Students do not walk into our classes thinking about historical evidence and accounts of the past. Instead, they think that history class is about the past. And your job, as their history teacher, is to teach them about the past. Questions probing the nature of the construction of historical knowledge are often non existent. It is our job, as thoughtful instructors, to shine a light on this process in developmentally appropriate ways. 

 
Students need to be taught that the past and historical accounts of the past, while connected, are different.

 
An account of the past may be based on one or more sources. Though just having more sources doesn’t guarantee a quality historical account. The fewer sources an account is based on, the more skepticism we ought to bring to the conclusions embedded in that account.  

 
Since all sources contain certain biases, all historical accounts are colored with multiple biases as well. The biases of individual sources, it must be noted, interact with each other. Like a cook creating a meal, individual ingredients, in this case sources, are combined to create something new, an account of the past. The account itself assumes characteristics that may or may not be contained in any one of its parts.    

The work of an historian, as opposed to a propagandist or a writer of fiction, is to create historical accounts that answer questions about the past using credible (Note: credible does not mean unbiased) sources and methods.

 
Imagine two historians making claims about James Madison. Some questions, such as those about his birth, schools attended, and employment history, are not likely to differ much from historian to historian. When historians provide competing answers to these kinds of questions, the sources used may be at the root of any discrepancies.  

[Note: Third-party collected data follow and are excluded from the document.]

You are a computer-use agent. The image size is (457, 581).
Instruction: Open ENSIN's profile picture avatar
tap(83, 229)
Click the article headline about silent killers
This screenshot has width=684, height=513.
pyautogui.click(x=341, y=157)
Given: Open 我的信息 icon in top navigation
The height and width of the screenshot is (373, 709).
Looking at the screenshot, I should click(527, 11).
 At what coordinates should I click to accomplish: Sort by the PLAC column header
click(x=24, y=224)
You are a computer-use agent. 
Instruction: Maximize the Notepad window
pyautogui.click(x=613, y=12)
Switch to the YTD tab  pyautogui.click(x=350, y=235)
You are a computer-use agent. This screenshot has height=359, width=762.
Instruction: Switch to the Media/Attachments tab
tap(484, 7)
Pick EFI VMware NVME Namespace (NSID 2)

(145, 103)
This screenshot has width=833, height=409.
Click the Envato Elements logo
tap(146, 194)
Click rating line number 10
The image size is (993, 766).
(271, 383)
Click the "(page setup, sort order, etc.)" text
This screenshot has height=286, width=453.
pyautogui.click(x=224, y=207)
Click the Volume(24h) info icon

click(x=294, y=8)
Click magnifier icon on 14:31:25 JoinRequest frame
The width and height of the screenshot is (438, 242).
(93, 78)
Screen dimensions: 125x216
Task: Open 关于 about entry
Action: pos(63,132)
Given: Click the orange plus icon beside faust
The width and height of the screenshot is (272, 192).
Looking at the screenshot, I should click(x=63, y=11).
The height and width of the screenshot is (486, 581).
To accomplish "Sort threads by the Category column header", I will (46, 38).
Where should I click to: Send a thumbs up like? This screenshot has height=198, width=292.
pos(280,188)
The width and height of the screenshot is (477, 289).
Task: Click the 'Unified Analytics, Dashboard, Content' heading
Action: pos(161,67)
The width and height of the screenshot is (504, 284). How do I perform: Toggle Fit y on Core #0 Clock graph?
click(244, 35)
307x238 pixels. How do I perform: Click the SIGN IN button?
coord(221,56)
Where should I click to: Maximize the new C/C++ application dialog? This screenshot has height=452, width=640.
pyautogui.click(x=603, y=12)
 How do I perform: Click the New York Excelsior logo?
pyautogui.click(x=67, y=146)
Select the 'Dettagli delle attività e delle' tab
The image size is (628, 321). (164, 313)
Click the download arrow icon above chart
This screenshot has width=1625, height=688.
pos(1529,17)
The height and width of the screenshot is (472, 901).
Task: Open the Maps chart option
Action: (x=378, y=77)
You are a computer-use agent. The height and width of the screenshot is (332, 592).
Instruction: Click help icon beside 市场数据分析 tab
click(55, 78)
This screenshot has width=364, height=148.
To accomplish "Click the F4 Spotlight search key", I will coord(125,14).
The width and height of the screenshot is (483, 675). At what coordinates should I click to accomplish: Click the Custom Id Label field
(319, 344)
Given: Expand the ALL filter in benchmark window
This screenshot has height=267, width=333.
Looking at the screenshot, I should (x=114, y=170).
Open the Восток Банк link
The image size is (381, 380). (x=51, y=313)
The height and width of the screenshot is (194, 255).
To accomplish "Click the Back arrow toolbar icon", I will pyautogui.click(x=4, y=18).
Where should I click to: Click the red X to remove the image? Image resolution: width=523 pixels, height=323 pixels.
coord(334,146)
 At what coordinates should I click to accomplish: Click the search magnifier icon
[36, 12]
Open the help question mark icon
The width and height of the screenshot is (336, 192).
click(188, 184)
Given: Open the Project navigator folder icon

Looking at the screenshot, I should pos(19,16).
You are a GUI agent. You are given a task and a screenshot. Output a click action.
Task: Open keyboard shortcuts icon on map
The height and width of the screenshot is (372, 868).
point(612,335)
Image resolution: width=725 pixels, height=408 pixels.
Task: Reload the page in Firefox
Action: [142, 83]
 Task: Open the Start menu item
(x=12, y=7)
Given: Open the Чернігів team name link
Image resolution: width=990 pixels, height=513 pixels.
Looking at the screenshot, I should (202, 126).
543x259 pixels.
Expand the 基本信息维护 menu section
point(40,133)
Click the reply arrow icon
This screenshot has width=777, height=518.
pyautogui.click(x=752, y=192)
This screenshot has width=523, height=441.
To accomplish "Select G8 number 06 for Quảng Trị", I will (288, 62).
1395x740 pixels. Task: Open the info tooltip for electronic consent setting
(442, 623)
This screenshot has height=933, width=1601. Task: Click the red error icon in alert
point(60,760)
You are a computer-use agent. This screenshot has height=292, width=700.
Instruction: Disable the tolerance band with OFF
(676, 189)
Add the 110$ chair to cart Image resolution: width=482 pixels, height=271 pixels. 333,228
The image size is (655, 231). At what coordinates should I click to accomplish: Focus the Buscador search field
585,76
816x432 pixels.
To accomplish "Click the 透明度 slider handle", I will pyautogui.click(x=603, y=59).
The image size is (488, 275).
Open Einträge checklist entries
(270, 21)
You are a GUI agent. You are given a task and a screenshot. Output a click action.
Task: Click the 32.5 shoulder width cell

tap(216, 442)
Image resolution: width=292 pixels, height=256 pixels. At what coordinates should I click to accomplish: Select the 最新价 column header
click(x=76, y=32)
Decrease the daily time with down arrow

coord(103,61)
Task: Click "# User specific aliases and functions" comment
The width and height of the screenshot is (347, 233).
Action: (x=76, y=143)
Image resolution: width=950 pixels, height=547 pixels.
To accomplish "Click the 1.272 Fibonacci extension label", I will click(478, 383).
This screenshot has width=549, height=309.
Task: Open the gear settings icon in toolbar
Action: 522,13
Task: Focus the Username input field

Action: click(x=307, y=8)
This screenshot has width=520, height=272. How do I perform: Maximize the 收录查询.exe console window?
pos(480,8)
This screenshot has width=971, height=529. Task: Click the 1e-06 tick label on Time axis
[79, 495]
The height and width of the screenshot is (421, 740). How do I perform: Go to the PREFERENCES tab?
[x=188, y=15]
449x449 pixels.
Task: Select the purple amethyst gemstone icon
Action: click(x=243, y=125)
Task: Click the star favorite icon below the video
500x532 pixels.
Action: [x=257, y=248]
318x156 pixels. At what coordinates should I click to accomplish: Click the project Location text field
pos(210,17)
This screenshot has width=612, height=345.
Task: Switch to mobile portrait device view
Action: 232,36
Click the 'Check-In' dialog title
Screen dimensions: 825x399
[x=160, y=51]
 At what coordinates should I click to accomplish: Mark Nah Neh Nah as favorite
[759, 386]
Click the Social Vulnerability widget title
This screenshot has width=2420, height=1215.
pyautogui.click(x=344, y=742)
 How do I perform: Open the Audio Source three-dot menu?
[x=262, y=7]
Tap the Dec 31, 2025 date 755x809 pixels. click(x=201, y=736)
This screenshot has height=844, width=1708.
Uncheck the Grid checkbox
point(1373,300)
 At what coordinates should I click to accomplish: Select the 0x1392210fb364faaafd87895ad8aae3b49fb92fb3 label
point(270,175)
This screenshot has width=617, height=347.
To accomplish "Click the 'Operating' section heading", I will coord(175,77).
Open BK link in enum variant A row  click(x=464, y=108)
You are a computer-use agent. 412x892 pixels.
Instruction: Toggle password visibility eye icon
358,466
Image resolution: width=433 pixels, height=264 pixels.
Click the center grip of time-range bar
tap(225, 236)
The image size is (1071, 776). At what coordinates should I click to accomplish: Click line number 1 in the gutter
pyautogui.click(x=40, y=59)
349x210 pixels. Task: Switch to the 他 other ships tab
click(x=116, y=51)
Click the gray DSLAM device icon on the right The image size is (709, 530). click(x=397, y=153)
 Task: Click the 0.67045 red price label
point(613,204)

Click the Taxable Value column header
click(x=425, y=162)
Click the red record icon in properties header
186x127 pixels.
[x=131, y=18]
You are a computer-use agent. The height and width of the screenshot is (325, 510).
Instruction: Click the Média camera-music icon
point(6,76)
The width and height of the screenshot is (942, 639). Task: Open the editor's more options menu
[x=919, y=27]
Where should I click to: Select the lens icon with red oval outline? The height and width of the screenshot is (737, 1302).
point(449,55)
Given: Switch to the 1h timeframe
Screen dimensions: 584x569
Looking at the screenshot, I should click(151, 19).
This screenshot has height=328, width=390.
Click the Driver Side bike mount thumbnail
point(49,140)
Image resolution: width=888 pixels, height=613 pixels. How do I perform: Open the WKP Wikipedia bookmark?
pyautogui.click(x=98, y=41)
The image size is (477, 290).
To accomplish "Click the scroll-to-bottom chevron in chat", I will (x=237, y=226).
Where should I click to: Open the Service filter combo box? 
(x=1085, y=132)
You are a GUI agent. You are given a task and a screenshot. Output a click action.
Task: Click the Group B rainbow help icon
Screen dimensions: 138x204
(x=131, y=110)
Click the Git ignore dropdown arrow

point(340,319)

Other questions, however, such as the impact certain people or events had on Madison or vice versa, are much more debatable. Two historians working with the same sources may differ considerably in the judgments they make about the significance and meaning of the sources. This is where historians’ critical and creative faculties are entangled in ways that students rarely appreciate.   

It is necessary to teach students that though all historical sources are biased, all historical accounts are not equal.

Some historical accounts are better than others based not only on the quantity and quality of the sources used but also on how the sources are used. It is essential to scrutinize the inferences and conclusions that historians make. Are the sources underpinning an account credible, and do they truly support the historical arguments made?      

If our students only look at sources in isolation, even if they are rigorously examining them for bias, we are only skimming the surface of the discipline and of the thinking performed by historians.

We must teach our students to deconstruct historical accounts. And we must also put students in positions to construct historical accounts of their own.

A teacher who views his role as ‘simply teaching students the truth about the past’ is ignoring a tremendous opportunity to push students to hone a number of valuable critical and creative thinking skills.

Where to begin?

Starting with examples and discussions that focus on the nature of remembering seem like a good place to begin. Students need to be shown that the ‘truth about the past’ is anything but simple. Even for events that they participated in, the act of remembering what happened is inherently fragmented and incomplete. Don’t just tell students this, prove it to them. Help students to see that historians rarely have witnessed the events or met the people they are writing about, complicating matters exponentially.